[Saved data entries]

======

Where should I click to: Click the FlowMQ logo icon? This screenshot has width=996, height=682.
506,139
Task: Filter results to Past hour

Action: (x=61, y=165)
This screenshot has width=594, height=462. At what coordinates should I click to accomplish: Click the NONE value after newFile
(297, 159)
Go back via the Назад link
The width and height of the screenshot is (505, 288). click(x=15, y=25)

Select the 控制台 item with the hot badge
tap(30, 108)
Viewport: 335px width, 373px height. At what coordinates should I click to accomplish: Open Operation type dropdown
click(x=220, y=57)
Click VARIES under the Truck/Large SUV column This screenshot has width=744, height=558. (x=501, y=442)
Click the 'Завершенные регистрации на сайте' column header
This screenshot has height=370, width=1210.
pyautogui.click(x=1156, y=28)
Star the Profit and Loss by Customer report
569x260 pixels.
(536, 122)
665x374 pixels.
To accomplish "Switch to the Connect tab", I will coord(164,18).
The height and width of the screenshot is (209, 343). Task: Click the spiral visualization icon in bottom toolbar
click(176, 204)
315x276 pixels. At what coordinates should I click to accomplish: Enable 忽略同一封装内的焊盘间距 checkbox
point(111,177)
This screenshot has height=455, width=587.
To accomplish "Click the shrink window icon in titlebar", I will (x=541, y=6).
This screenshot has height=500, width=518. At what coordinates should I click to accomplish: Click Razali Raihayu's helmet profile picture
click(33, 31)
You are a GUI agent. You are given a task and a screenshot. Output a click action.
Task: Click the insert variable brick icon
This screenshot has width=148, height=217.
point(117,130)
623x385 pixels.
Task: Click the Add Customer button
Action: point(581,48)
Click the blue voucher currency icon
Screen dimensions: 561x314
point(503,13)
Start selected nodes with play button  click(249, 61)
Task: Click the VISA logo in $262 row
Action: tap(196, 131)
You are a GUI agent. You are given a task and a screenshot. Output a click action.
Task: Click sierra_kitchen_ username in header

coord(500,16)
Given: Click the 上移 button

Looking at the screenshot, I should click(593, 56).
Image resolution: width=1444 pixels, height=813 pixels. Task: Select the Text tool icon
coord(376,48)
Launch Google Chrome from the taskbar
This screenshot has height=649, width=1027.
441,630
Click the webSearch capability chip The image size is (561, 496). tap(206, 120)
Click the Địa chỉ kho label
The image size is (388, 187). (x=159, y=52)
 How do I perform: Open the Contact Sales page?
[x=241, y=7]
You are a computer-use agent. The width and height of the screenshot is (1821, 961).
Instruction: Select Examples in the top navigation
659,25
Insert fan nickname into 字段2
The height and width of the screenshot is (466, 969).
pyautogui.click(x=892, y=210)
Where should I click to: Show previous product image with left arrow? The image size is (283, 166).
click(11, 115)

======

Only the lines above from the one with "569x260 pixels." up to and including the one with "This screenshot has height=455, width=587." should be repeated, exactly as written.

569x260 pixels.
(536, 122)
665x374 pixels.
To accomplish "Switch to the Connect tab", I will coord(164,18).
The height and width of the screenshot is (209, 343). Task: Click the spiral visualization icon in bottom toolbar
click(176, 204)
315x276 pixels. At what coordinates should I click to accomplish: Enable 忽略同一封装内的焊盘间距 checkbox
point(111,177)
This screenshot has height=455, width=587.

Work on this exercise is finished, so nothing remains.